Que révèle le score très élevé de Marine Le Pen, dès le premier tour ?
Ce résultat traduit, tout d’abord, un véritable ancrage du FN dans la région. Depuis 2010, Marine Le Pen n’y a fait qu’accroître progressivement son score. Au passage, cela va à l'encontre de ce qu’on l’on reprochait depuis toujours au Front national, à savoir son manque d’implantation locale.
Mais ces résultats reflètent avant tout un profond malaise chez les habitants de la région. Plus qu’ailleurs, ils déplorent leur niveau de vie, et les conséquences d’une situation économique difficile sur leur quotidien. Dans cette région, il y a également la question des migrants, en particulier avec la situation à Calais, qui constitue une problématique fertile pour le FN.
Les électeurs portent, par ailleurs, un regard assez critique sur les conseillers régionaux sortants, ils n’ont plus foi en l’esprit politique traditionnel… On constate qu'il règne aujourd'hui une défiance globale, vis-à-vis des autorités nationales en général, et envers le Parti socialiste en particulier.
Comment expliquer que le PS ne soit qu'à 15% au premier tour, et à 25% au second, dans une région qui était, jusque-là, un bastion de la gauche ?
Effectivement, ces intentions de vote sont assez impressionnantes. Le PS a pratiquement divisé son score par deux si l’on compare les résultats de notre enquête à ceux des dernières élections régionales de 2010. Le score cumulé au premier tour avec les voix d’Europe Ecologie-Les Verts, du Front de gauche et de Lutte ouvrière, atteint les 29%, soit ce que le Parti socialiste avait obtenu à lui tout seul aux européennes de 2014.

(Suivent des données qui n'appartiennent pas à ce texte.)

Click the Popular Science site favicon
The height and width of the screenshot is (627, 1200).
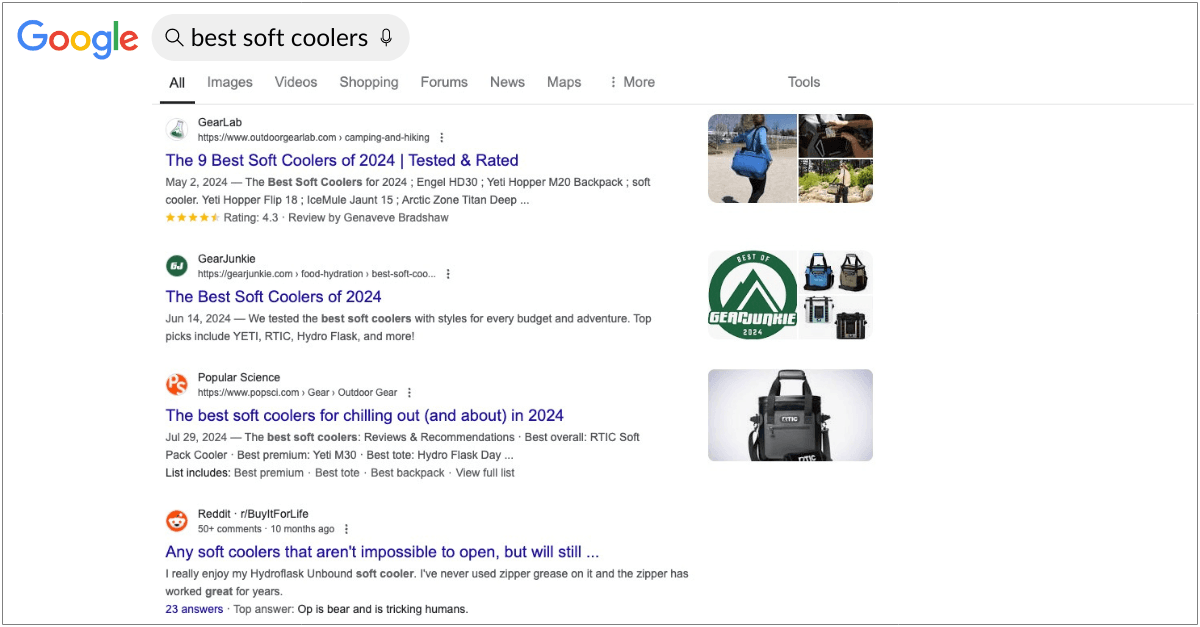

Ce qui est intéressant, c’est que Marine Le Pen détient aujourd'hui davantage de voix dans les catégories socio-professionnelles qui caractérisaient autrefois le cœur de l’électorat de la gauche. Aujourd'hui, ces gens-là ne votent plus pour le PS, mais pour Marine Le Pen. Cette perte de vitesse n’est pas nouvelle. Encore une fois, elle symbolise d'abord cette défiance vis-à-vis de la gauche qui, jusqu’à présent, avait réussi à incarner les attentes des Français issus du monde ouvrier et des classes populaires.